Objectiv Geschichte denken ist die stille Arbeit des Dramatikers: alles an einander denken, alles Vereinzelte zum Ganzen zu weben: überall mit der künstlerischen Voraussetzung, dass der Plan, der Zusammenhang darin sei: eine Voraussetzung, die gar nicht empirisch-historisch ist und aller “Objectivität,” wie man sie gewöhnlich versteht, widerstreitet. Dass der Mensch die Vergangenheit überspinnt und bändigt, ist Kunsttrieb: nicht Wahrheitstrieb. Die vollkommene Form einer solchen Geschichtsschreibung ist rein Kunstwerk: ohne einen Funken der gemeinen Wahrheit.

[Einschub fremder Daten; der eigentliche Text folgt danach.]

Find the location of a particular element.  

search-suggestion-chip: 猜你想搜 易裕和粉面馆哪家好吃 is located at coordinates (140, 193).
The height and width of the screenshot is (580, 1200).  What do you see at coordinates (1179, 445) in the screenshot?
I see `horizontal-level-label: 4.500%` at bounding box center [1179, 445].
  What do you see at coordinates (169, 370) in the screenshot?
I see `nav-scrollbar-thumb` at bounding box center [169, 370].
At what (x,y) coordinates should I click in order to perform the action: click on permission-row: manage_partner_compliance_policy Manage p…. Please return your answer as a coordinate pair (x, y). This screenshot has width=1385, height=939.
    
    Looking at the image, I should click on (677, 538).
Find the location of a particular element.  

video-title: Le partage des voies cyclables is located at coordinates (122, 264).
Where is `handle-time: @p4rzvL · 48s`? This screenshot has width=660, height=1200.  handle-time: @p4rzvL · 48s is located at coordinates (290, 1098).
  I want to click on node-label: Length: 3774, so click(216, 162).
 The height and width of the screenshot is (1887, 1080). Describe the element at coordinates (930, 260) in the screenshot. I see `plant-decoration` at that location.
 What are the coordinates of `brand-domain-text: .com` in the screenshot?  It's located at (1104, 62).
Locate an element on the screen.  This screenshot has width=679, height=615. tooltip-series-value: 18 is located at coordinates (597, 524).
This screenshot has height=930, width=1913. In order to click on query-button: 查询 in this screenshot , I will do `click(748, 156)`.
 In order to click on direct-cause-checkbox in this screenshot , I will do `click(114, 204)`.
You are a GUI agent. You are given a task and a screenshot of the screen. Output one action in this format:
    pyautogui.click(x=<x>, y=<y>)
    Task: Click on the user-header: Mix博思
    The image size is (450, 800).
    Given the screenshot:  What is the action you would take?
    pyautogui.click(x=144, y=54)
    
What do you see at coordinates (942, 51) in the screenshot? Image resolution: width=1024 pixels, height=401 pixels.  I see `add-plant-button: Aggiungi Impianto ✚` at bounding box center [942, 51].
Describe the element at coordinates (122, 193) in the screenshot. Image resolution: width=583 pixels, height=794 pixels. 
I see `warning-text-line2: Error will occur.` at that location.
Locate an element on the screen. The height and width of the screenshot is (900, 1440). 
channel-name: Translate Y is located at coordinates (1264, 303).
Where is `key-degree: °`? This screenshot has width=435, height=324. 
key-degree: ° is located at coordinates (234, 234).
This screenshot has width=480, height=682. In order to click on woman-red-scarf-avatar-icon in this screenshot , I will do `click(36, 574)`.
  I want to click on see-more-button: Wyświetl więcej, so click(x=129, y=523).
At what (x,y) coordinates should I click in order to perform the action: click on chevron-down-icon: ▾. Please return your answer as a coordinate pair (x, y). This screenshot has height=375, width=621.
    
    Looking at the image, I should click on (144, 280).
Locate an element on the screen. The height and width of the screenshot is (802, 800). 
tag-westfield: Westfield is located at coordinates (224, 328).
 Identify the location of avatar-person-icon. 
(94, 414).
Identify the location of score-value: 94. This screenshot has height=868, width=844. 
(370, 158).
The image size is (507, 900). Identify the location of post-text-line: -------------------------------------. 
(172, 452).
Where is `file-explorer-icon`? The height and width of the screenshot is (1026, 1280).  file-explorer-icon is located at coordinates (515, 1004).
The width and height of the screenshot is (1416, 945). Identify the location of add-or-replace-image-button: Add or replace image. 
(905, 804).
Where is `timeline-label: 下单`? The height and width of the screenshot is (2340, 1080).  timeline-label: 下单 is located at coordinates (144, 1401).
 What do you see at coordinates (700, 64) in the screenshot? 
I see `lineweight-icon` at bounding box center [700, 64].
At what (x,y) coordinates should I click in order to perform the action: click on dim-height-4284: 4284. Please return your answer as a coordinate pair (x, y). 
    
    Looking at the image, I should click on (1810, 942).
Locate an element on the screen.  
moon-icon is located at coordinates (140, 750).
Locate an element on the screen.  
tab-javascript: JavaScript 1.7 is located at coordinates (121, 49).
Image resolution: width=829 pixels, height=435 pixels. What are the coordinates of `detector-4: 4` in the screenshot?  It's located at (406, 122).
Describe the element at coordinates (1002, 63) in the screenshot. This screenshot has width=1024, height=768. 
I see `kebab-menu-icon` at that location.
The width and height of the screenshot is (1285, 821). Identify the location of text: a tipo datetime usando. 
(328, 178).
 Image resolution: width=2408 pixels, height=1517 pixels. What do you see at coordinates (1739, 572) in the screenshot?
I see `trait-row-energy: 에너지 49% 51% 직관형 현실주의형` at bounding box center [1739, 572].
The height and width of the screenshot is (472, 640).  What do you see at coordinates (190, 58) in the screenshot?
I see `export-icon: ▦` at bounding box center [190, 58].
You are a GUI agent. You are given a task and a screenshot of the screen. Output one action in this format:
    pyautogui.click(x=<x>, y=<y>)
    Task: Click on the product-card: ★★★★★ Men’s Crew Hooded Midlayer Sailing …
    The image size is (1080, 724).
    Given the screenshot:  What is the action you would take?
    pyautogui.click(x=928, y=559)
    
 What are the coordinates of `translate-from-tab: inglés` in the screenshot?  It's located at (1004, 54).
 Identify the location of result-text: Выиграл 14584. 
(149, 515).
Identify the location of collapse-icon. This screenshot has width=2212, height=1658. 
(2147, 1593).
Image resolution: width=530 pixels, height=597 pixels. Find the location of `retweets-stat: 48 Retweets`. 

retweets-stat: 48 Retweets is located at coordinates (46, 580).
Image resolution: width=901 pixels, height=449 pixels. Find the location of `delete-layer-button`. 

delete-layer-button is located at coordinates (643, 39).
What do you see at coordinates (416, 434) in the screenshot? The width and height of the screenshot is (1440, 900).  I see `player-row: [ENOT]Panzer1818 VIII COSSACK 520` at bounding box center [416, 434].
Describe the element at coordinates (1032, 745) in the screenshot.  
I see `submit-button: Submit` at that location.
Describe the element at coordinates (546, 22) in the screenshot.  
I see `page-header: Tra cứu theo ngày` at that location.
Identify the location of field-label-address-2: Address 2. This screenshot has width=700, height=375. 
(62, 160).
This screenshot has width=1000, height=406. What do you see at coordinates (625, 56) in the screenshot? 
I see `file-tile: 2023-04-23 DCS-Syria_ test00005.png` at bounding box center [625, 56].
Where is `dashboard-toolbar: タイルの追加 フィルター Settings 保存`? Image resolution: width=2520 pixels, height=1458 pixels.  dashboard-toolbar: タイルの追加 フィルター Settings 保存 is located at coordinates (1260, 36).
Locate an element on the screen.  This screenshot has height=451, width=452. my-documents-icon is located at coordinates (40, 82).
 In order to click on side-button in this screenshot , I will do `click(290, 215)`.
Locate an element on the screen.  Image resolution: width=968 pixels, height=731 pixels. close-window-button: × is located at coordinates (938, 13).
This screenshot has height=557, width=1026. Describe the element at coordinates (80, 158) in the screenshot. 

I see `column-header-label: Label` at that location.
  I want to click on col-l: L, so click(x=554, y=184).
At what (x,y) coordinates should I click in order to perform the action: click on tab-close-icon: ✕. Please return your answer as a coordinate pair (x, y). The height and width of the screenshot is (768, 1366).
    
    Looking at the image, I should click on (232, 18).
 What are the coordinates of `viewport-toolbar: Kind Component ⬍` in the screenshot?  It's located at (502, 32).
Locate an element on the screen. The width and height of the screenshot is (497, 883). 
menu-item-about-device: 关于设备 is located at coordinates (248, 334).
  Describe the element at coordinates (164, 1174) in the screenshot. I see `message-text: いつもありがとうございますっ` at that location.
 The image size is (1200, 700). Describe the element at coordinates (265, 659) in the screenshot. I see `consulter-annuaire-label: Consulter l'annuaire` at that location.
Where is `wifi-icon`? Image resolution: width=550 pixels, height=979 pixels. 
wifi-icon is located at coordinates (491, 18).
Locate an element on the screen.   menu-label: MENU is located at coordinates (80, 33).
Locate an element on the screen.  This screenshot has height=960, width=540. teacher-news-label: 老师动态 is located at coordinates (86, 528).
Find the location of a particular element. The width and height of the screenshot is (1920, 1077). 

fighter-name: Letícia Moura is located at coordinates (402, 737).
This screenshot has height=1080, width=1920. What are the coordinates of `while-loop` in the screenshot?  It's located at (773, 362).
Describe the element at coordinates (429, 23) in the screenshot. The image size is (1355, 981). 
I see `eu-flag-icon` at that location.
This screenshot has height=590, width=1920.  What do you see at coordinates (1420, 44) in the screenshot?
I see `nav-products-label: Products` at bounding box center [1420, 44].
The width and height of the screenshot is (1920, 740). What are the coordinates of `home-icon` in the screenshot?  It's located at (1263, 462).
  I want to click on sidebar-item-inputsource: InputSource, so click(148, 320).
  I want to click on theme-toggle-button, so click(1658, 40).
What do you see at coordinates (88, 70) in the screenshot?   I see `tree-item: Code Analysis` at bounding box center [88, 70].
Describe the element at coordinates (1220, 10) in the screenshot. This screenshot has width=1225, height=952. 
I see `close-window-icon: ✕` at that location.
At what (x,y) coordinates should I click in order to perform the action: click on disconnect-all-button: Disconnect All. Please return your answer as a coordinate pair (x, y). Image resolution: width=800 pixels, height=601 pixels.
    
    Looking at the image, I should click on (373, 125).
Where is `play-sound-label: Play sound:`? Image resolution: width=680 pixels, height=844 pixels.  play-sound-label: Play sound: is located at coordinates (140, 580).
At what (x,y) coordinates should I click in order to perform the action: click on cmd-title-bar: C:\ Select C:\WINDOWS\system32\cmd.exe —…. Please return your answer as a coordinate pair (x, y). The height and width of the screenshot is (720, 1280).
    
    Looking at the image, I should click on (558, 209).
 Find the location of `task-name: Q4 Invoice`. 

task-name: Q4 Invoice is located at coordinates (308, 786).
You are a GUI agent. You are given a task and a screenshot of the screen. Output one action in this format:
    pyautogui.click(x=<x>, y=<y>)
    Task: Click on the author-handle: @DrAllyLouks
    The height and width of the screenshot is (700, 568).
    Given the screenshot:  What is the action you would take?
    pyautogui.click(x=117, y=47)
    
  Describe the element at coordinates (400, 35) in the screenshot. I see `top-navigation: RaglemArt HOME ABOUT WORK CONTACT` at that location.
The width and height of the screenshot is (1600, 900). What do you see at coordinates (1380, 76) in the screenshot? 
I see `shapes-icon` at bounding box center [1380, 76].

Ist es erlaubt, dass alles küntlerisch betrachtet werde? Für das Vergangne wünsche ich vor allem die moralische Abschätzung. Also eine bedenkliche Verwechslung des Künstlerischen und des Moralischen: wodurch das Moralische abgeschwächt wird.
Nun aber ist meistens jene Objectivität nur eine Phrase, weil die künstlerische Potenz fehlt. An Stelle jener künstlerischen Ruhe tritt die schauspielerische Affectation der Ruhe: der Mangel an Pathos und moralischer Kraft kleidet sich als überlegne Kälte der Betrachtung. In gemeineren Fälle tritt die Banalität, und Allerweltsweisheit, die allerdings gar nichts Aufregendes hat, an Stelle der künstlerischen Interesselosigkeit. Alles Nichtaufregende wird gesucht —
Wo nun gerade das Höchste und Seltenste behandelt wird, da ist die gemeine und flache Motivation empörend, wenn sie aus der Eitelkeit des Historikers herstammt. (Swift: “jeder Mann hat gerade soviel Eitelkeit, als es ihm am Verstande mangelt.”)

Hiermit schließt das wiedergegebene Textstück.